(Dataset)
....

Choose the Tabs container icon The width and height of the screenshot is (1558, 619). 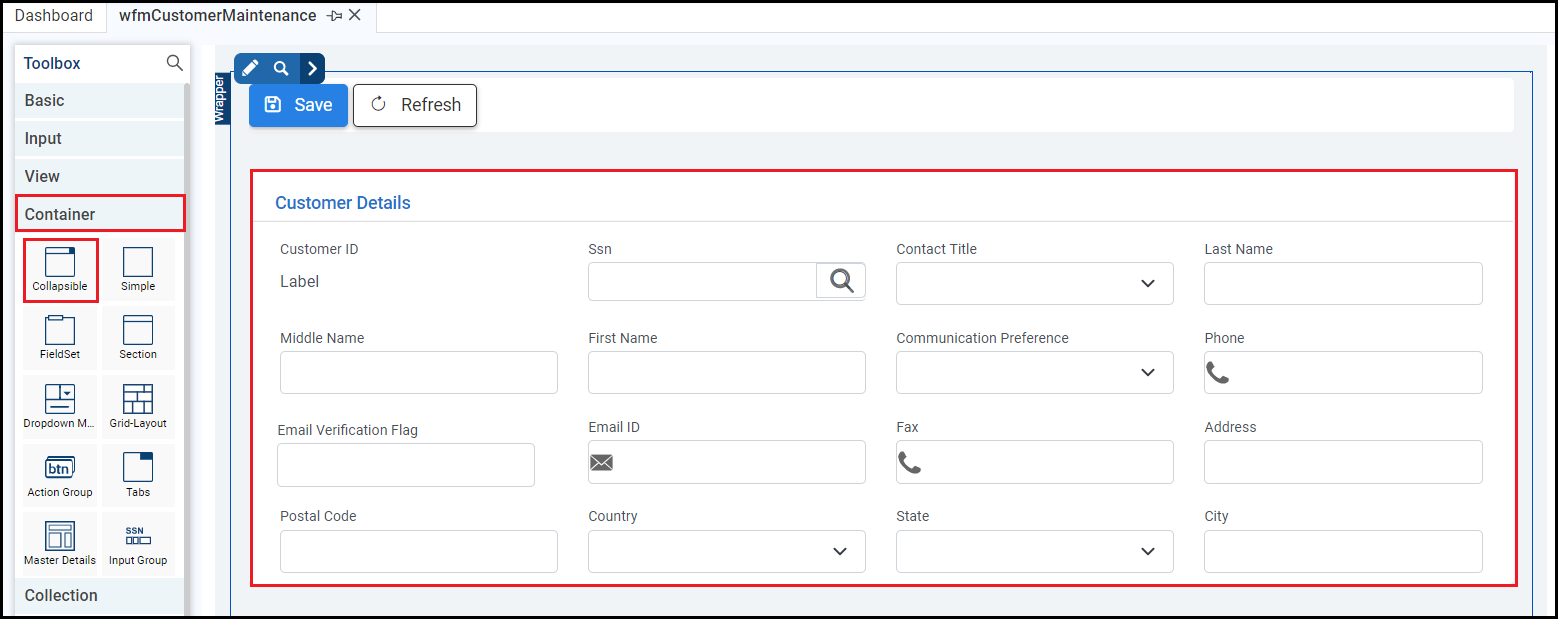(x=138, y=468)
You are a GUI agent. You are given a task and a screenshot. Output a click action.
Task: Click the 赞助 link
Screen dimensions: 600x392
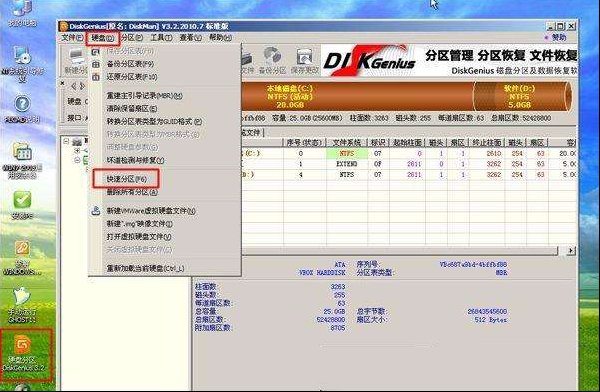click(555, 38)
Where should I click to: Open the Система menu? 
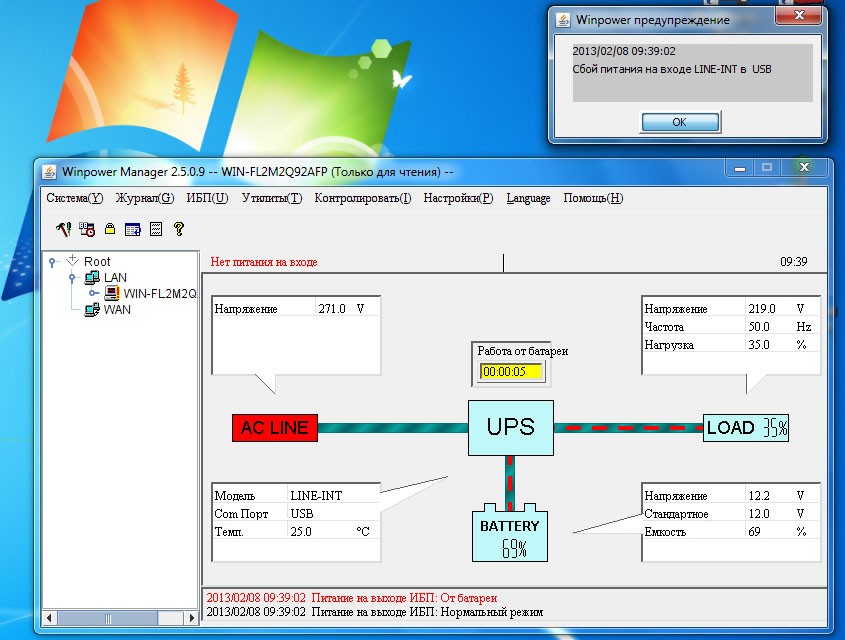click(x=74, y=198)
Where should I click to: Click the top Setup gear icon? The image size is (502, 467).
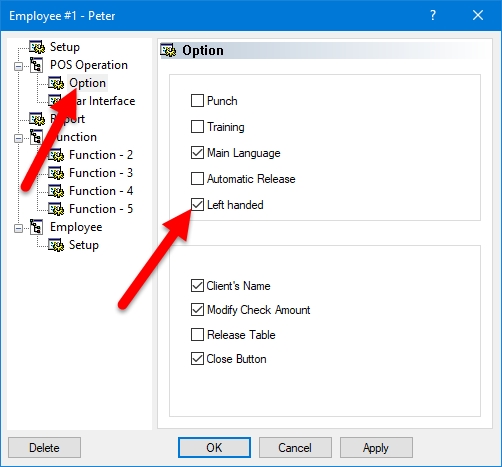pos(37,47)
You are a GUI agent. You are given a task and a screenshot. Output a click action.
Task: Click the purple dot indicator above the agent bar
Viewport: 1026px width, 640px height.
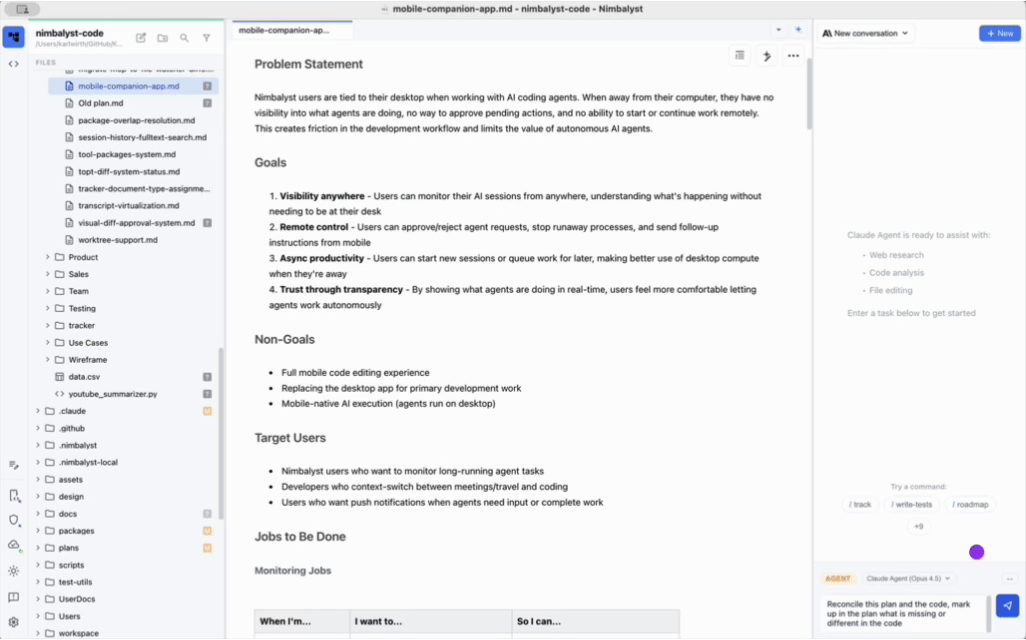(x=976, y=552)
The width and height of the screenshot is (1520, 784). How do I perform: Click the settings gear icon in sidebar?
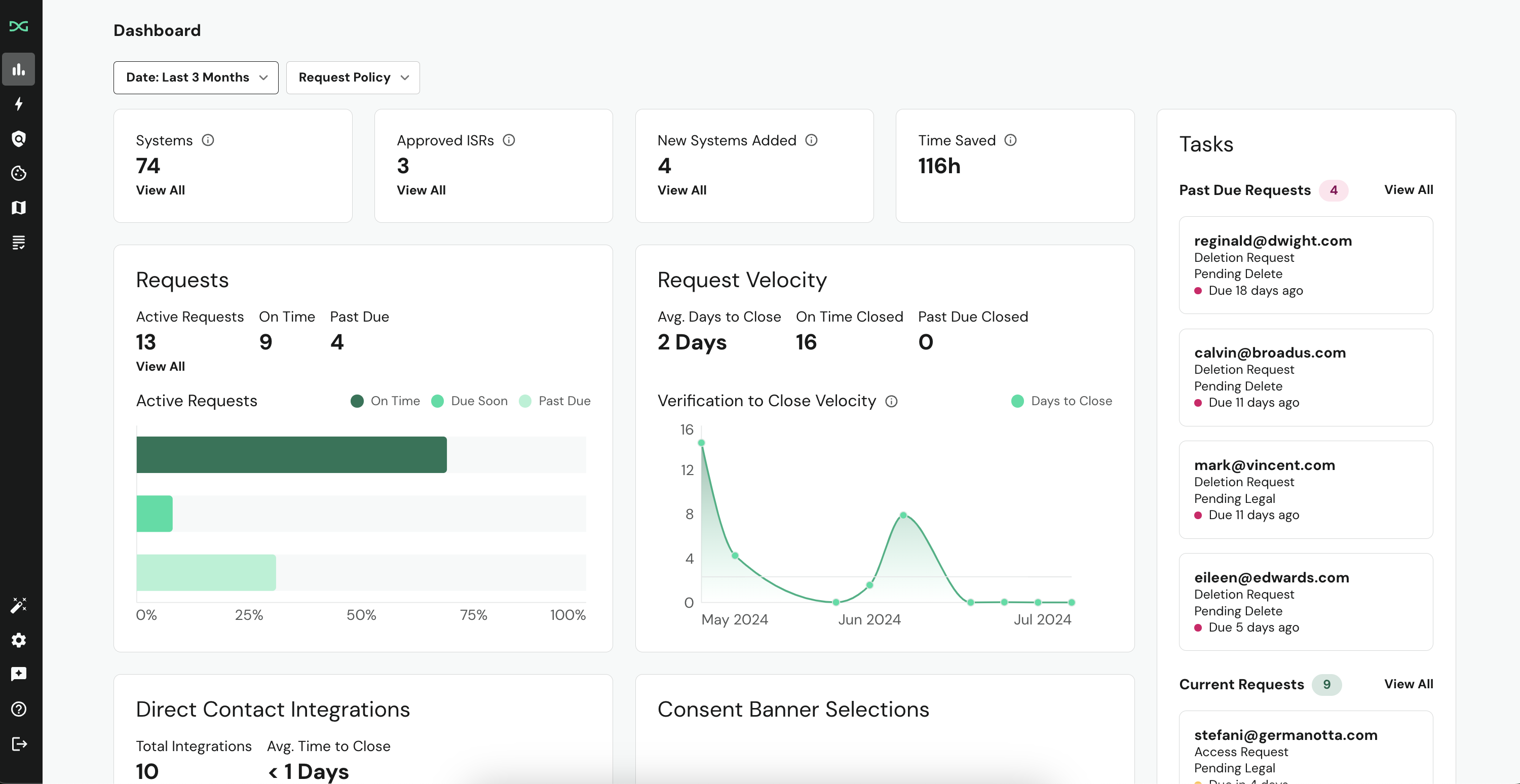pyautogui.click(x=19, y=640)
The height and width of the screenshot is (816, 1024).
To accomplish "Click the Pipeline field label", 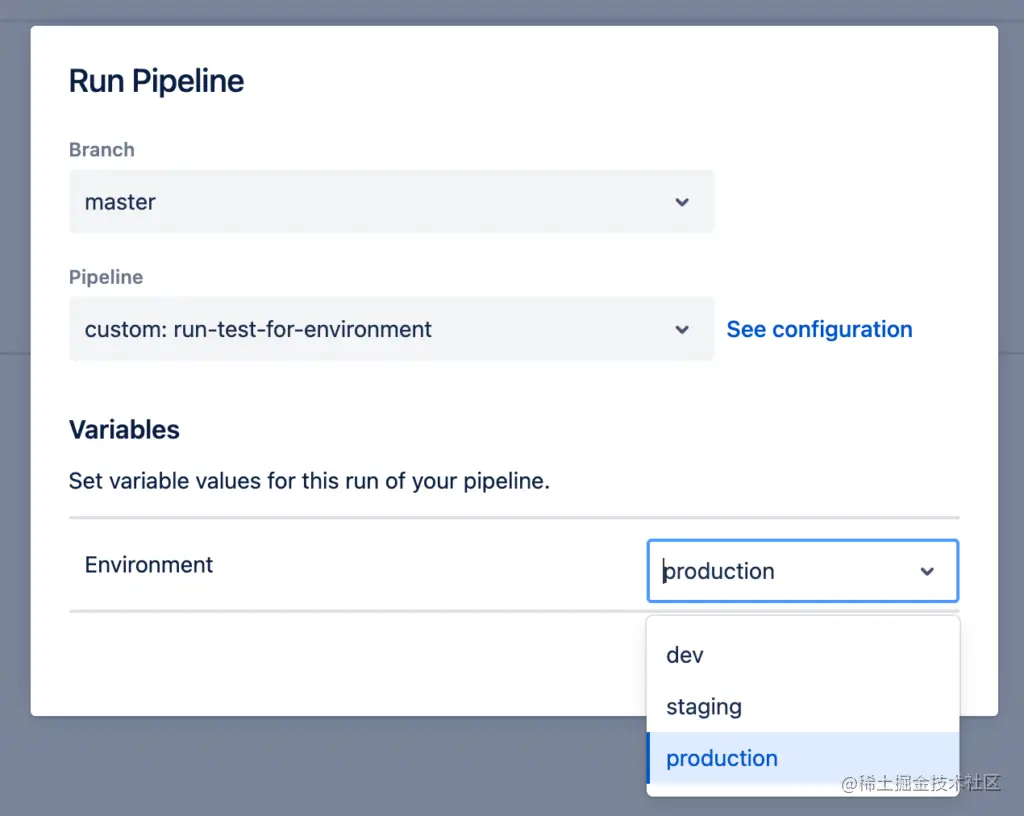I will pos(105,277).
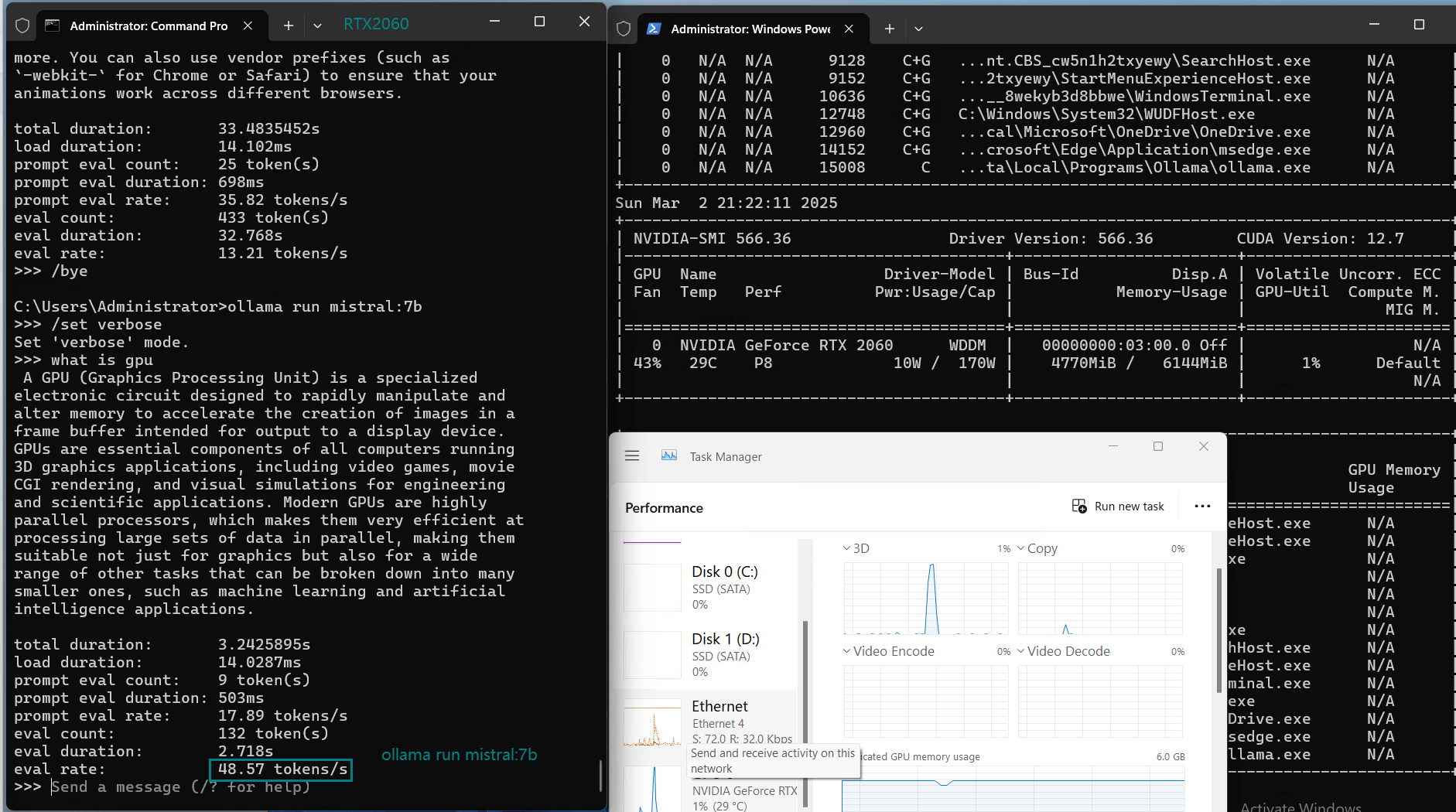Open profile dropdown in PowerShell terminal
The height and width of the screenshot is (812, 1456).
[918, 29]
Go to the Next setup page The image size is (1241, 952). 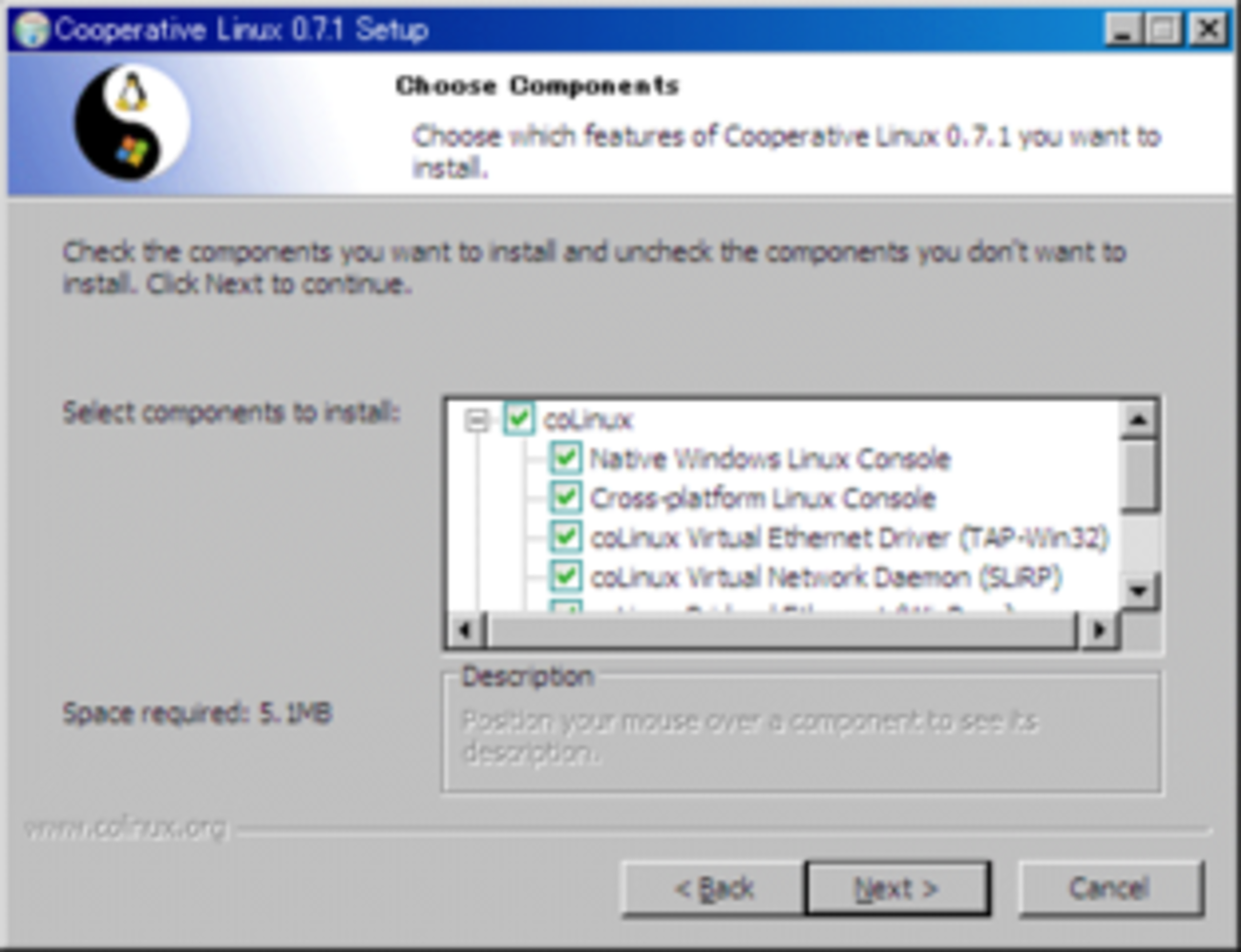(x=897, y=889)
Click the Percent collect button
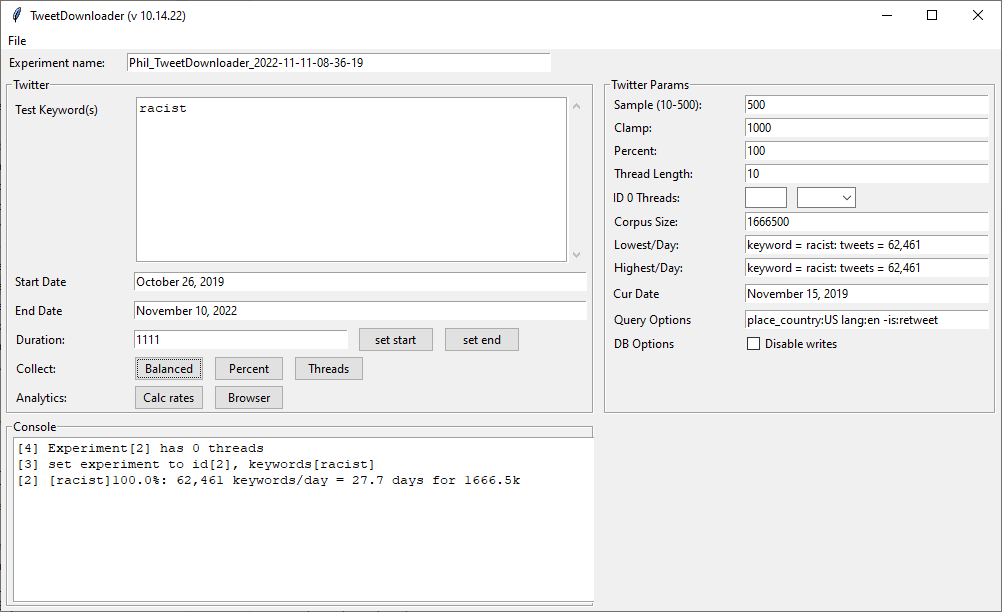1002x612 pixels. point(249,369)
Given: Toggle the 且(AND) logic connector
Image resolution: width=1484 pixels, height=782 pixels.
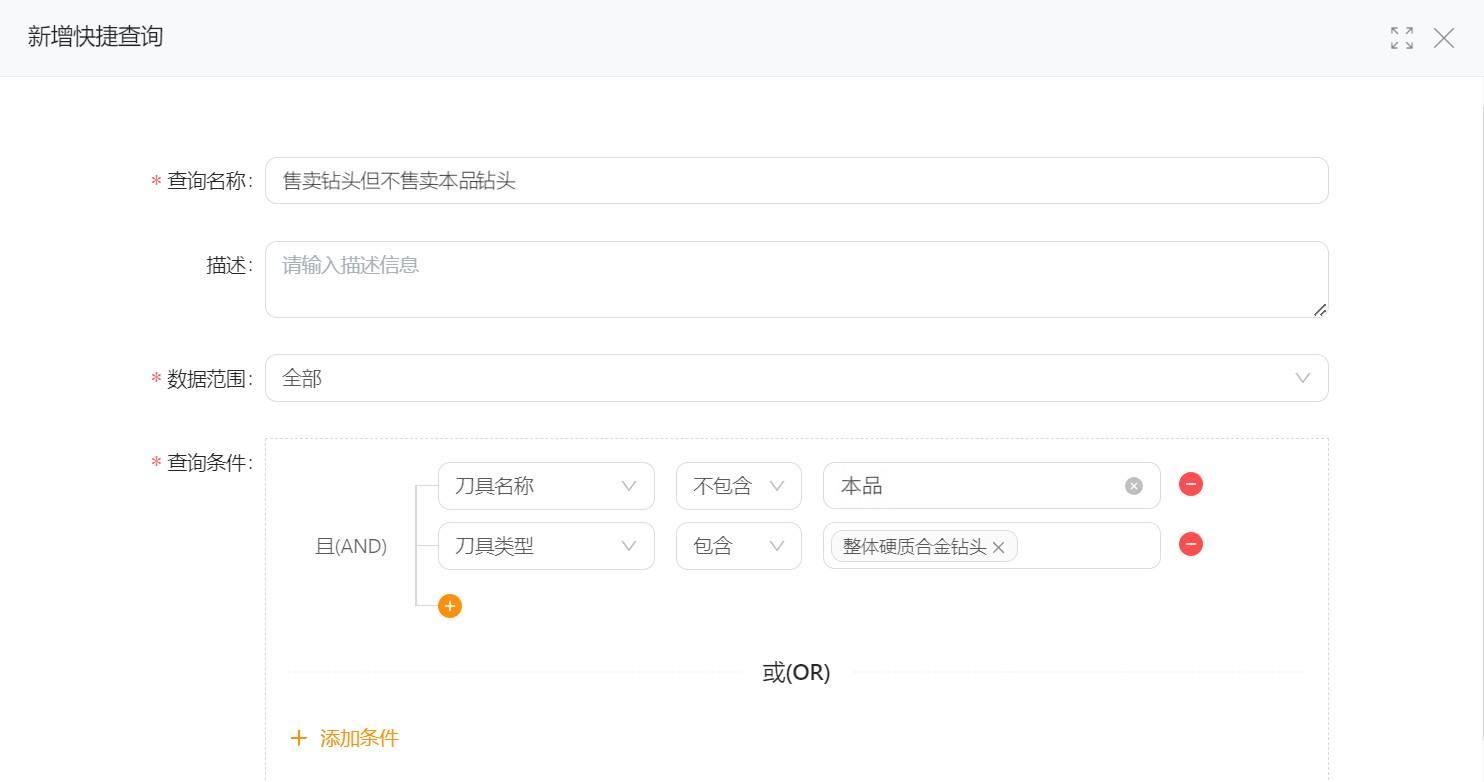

....

(Exercise requirements)
Leaving pictures out, output the lines of the data above from the one with "The width and height of the screenshot is (1520, 784)." through the one with "The height and width of the screenshot is (816, 1024).", word for word.

(Output of the task)
The width and height of the screenshot is (1520, 784). How do I perform: Click the settings gear icon in sidebar?
pyautogui.click(x=19, y=640)
The height and width of the screenshot is (816, 1024).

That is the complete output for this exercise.